There are three different ways to fund a retirement account. Contributions, transfers, and rollovers. While transfers and rollovers sound a lot like the same thing, the IRS classifies them as two different events, and there are separate rules and regulations around them.
This guide will outline the main differences between a rollover and a transfer and how to pick the right vehicle for moving your retirement funds from one plan to another.
What is the main difference between a rollover and transfer?
Rollovers and transfers both involve moving the funds from one retirement account to another.
Before we dive in deeper into rollovers and transfers, here’s a quick way to understand the difference between rollovers and transfers:
- A rollover is the moving of retirement funds between two different types of retirement accounts. For example: A 401k rollover into an IRA or vice versa.
- A transfer is the moving of retirement funds between the same type of retirement account. For example: A transfer between one 401k plan to another 401k plan.
What is a transfer?
Transfers are used to move funds from one retirement plan to another retirement plan of the same type, and they’re much simpler to execute than a rollover.
For example, the movement of funds between a 401k to another 401k plan would be done through a transfer and not a rollover.

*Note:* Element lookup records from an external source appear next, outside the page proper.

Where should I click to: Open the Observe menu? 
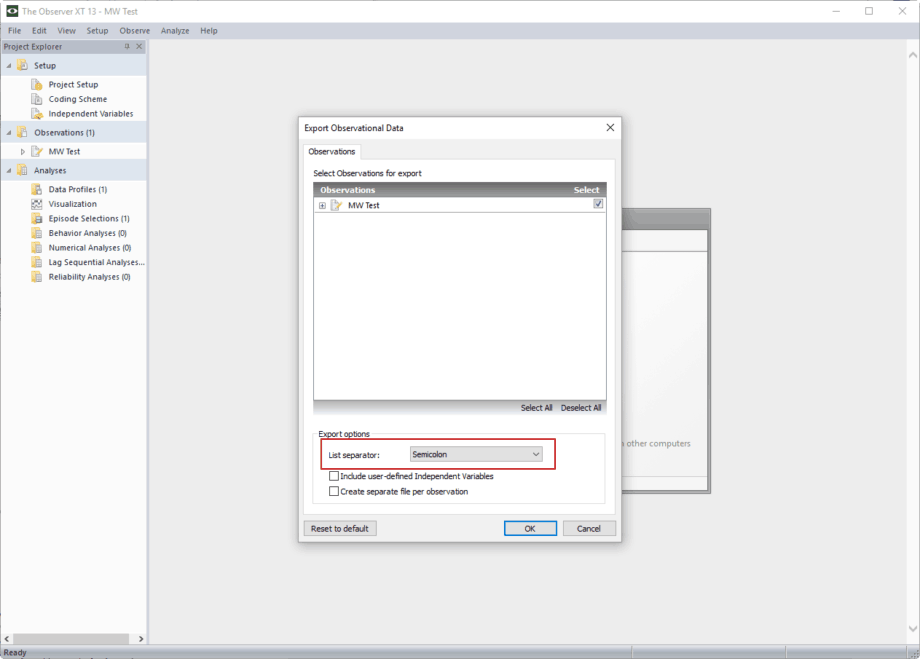coord(135,31)
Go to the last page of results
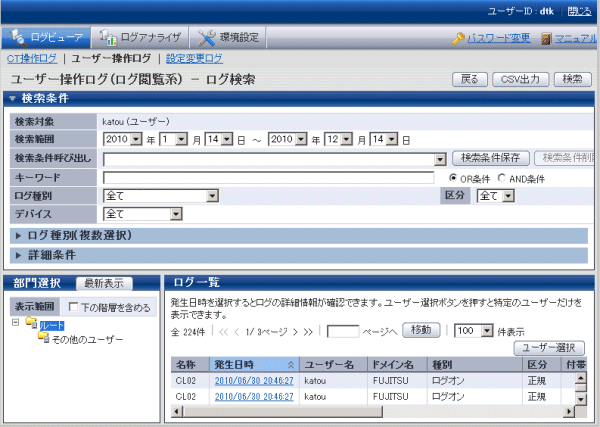Screen dimensions: 600x427 tap(308, 330)
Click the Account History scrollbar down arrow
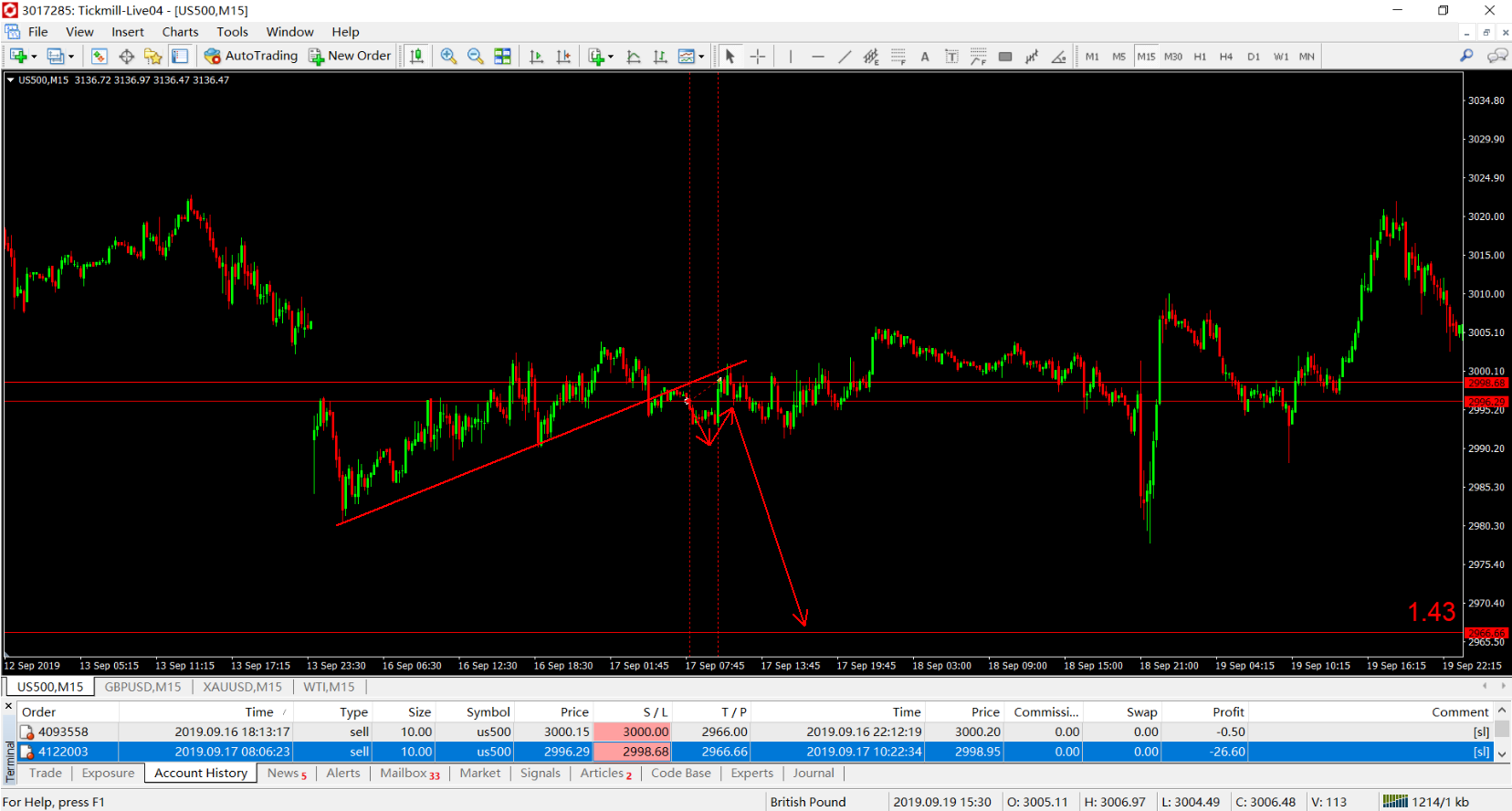The height and width of the screenshot is (811, 1512). [x=1502, y=754]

If you move funds from one IRA to another, that would also be done through a transfer.
In a transfer, the only thing that changes is the trustee of the account. For example, if you have an IRA and want to move your account with another financial institution, the IRA would be moved through a trustee transfer from your old firm to the new firm. It’s a direct movement of funds, and the account holder never touches the money.
As a result, transfers do not need to be reported to the IRS, and there’s no limit on how many transfers you can make in a given year, or how much you can transfer.
What is a rollover?
Rollovers are used to move funds from one type of retirement to another type of retirement plan.
For example, the movement of funds between a 401k and an IRA would be done through a rollover and not a transfer.
Unlike transfers, rollovers must be reported to the IRS. Rollovers are reported through Form 1099-R. Depending on your current and new plan providers, they may take care of the form submissions for you.
There are two different types of rollovers: One where the money gets moved directly from one account to another (direct), and one where the money is sent to you first (indirect).
A direct rollover works the same way as a transfer.
The money gets sent directly from your old plan provider to your new plan provider. The account holder never touches the money. The full amount of moving funds gets rolled over into the new plan, and you don’t need to do anything as the account holder.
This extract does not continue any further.